**PROBLEM:**
Filter these entries so that only lines with the word "Select" remain.

**PROVIDED RECORDS:**

- - -

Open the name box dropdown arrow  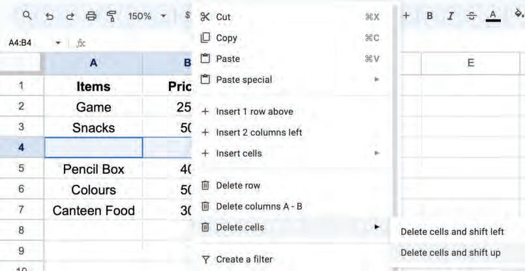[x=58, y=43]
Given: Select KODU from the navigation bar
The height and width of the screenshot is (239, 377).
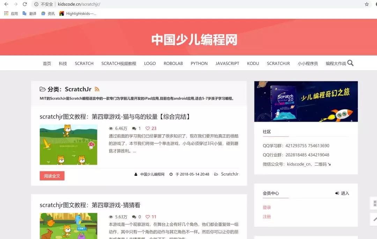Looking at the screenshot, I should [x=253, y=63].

- - -

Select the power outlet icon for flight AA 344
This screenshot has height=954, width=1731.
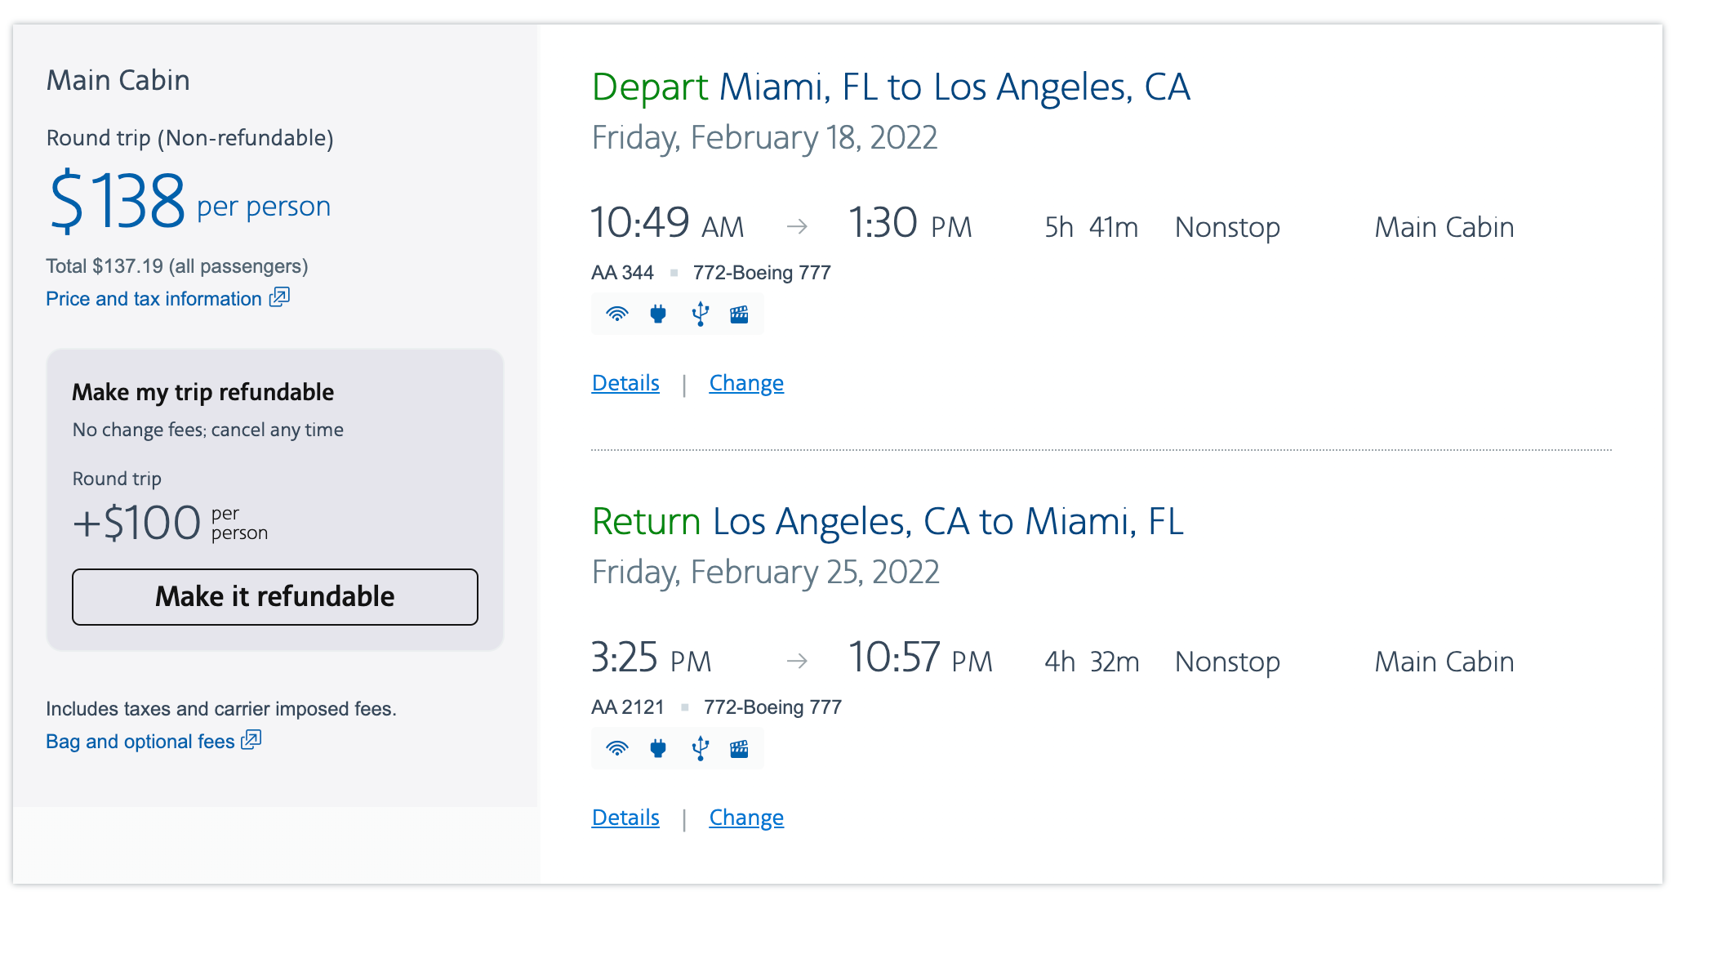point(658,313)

- - -

**TASK RESULT:**
Given: Select KODU from the navigation bar
Select the power outlet icon for flight AA 344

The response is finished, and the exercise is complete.